I’m pleased to say that one of my recent blog articles has been published on “Techwell.com”, where I have contributed as a guest author. I’d love to hear what you think, so please take a look and add a comment on the site.
An excerpt from the article is shown below:
In his recent Harvard Business Review blog post, Peter Bregman describes a scenario where a hopeful employee missed out on a promotion in part because he didn’t say thank you. I can only begin to imagine the employee’s disappointment over what appears to have been such a trivial oversight.
This example highlights the importance of having an appreciation for the corporate culture and the national culture of the organization and the stakeholders with which you are working. This appreciation of culture—including national culture—is of paramount importance on projects too.

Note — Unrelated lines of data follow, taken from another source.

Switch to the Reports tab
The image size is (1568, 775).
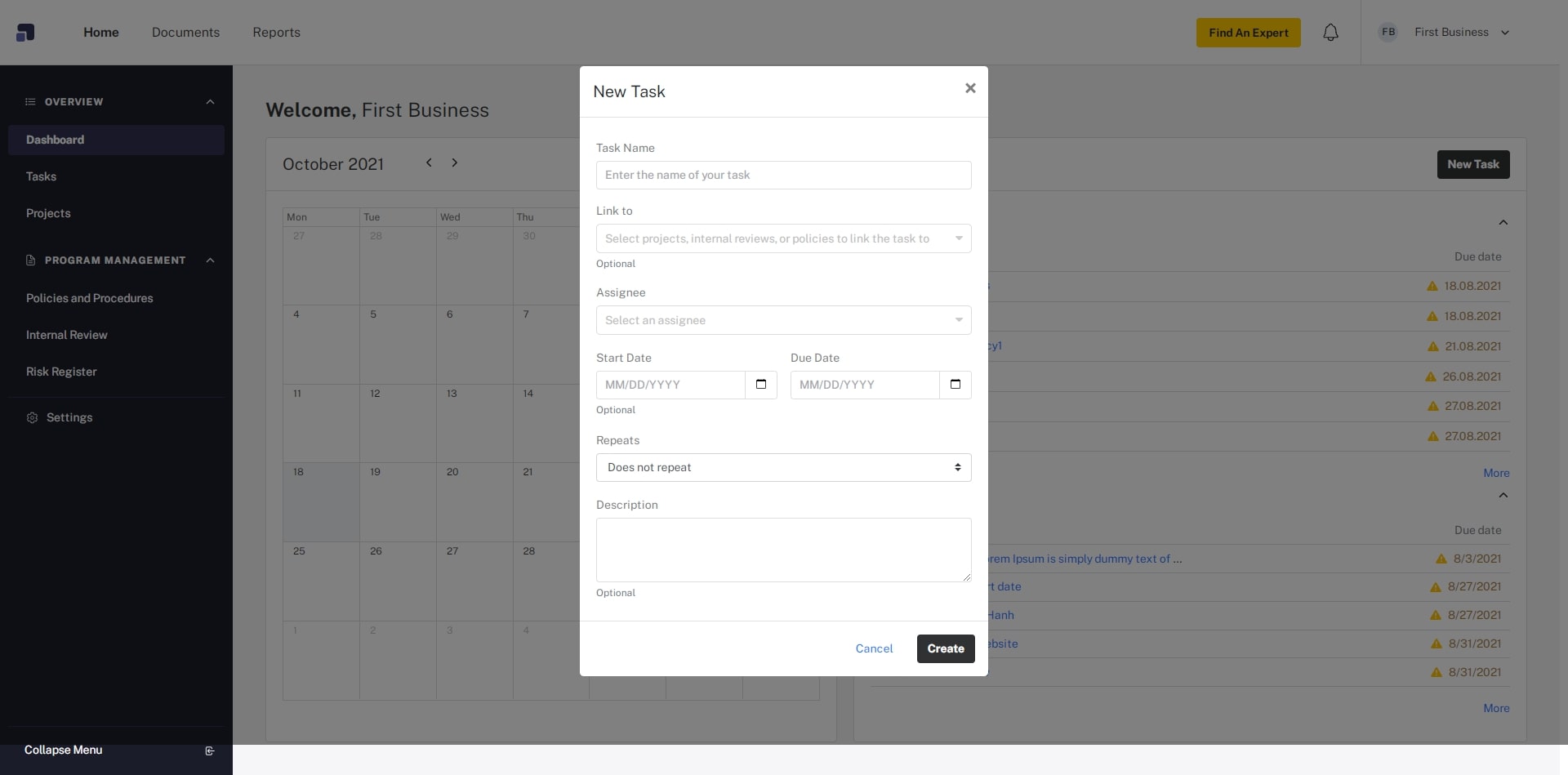(x=276, y=33)
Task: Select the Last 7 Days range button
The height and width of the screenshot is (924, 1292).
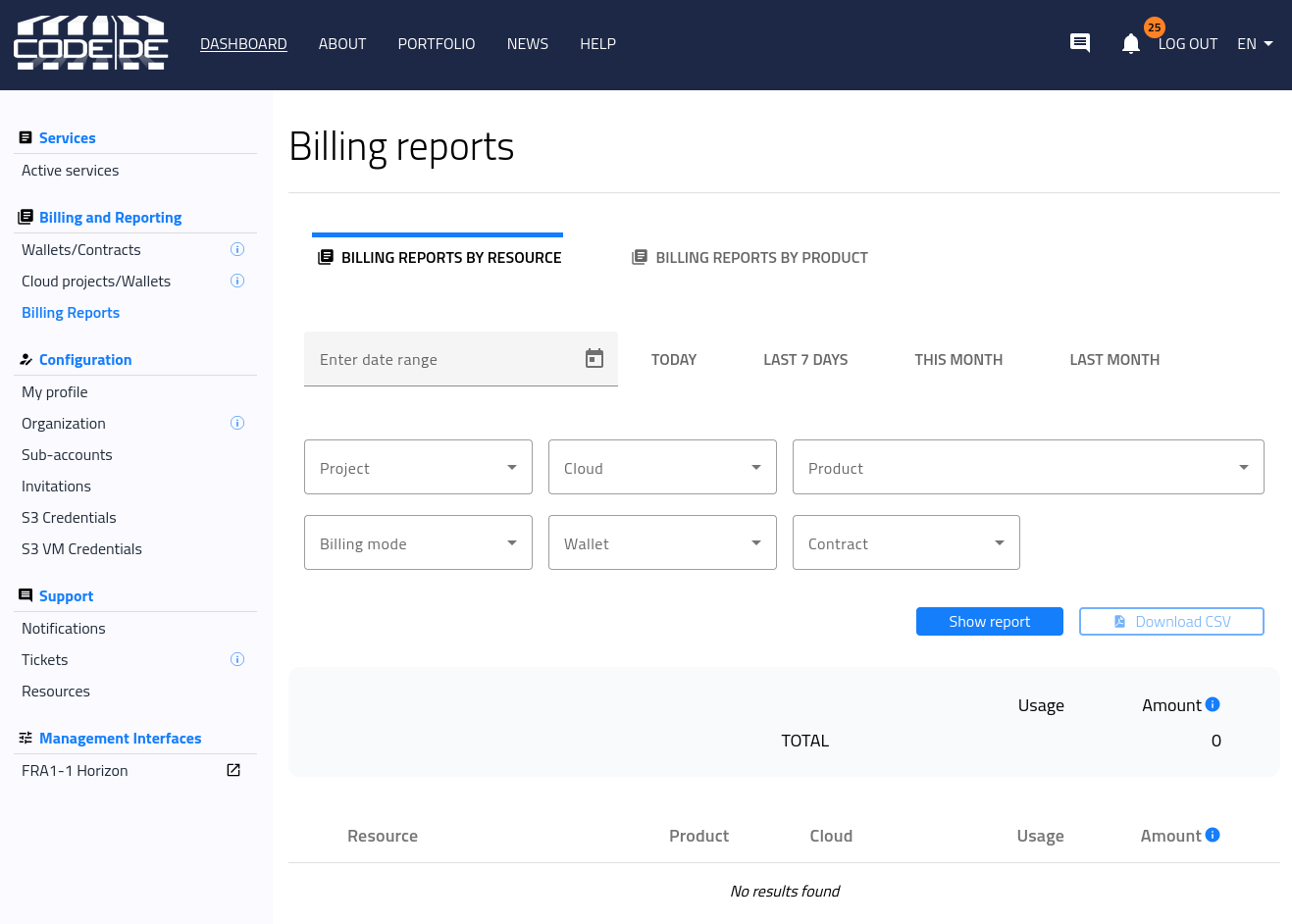Action: coord(805,360)
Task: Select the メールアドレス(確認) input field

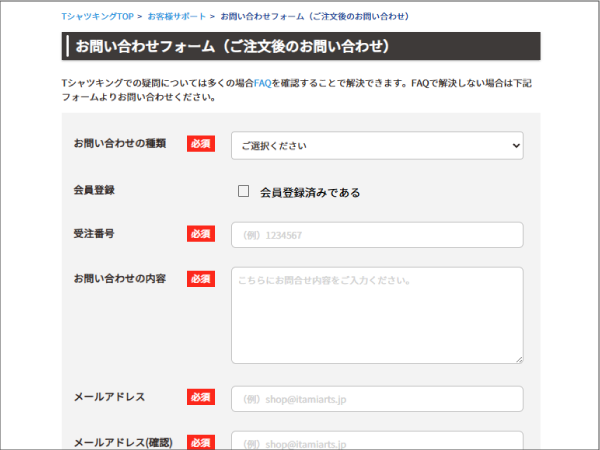Action: click(x=377, y=441)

Many projects today span organizations, countries, and time zones. Business analysts and project team members will be interacting with multiple stakeholders, potentially distributed all over the globe.

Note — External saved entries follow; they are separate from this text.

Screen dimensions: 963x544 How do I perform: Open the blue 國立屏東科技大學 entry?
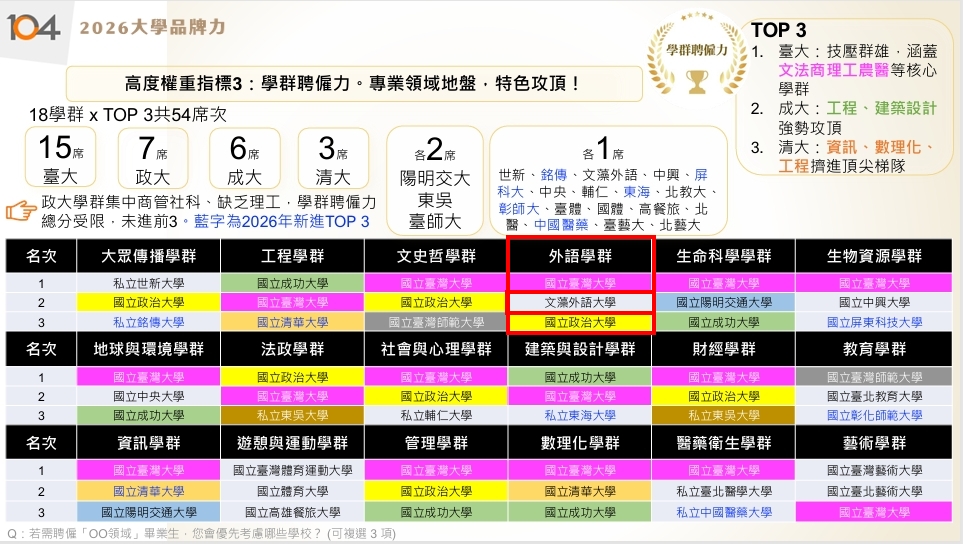(x=867, y=322)
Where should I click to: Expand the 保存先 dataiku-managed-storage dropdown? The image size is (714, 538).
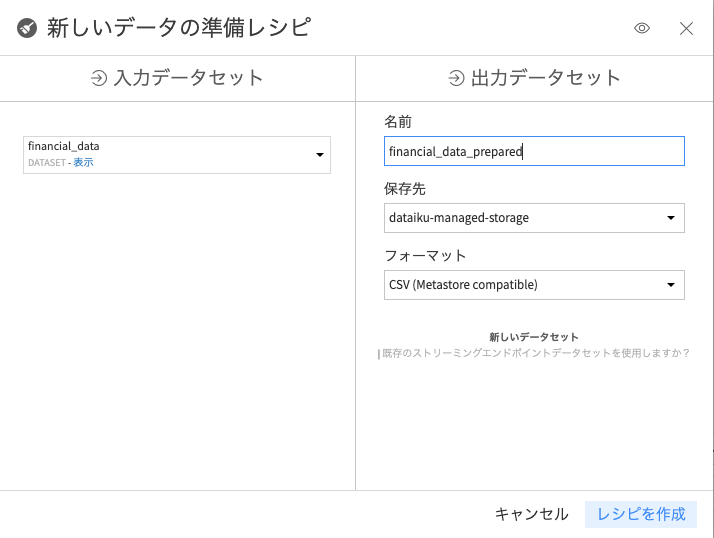[x=534, y=217]
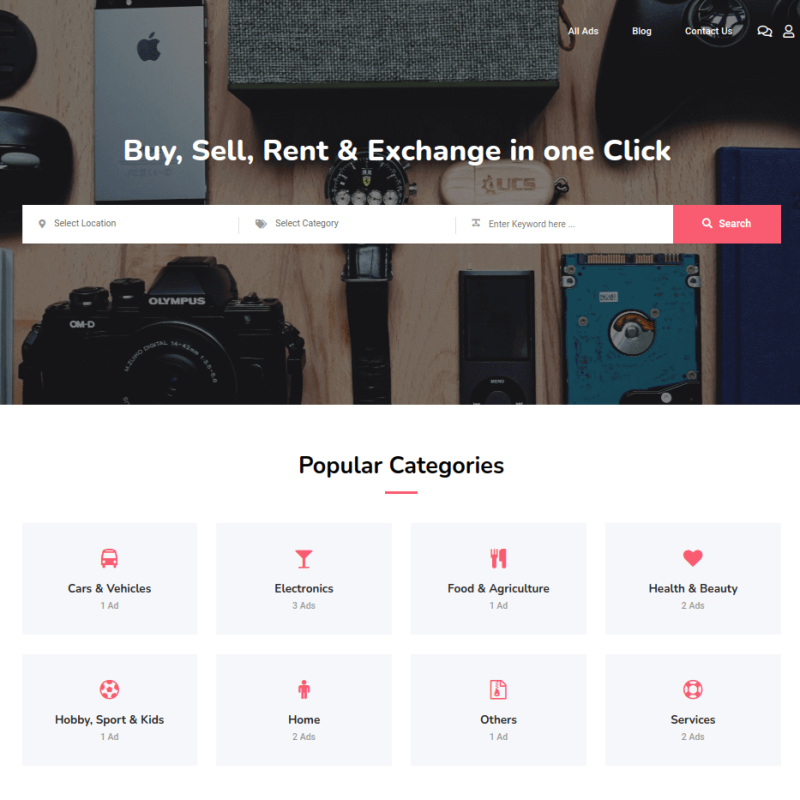Focus the Enter Keyword search field
800x800 pixels.
564,224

The reality—and this certainly won’t come as a surprise—is that different cultures aredifferent. They have different values, norms, rituals, and expectations. This complex stakeholder landscape raises the risk of inadvertent misunderstandings, conflict, and culture clash.
When working with stakeholders to understand their needs and requirements, it’s essential to build rapport—and this requires empathy and understanding of differences in cultures.
One of the challenges is that while it’s easy to observe the culture of others, it’s often difficult to look introspectively and observe our own culture…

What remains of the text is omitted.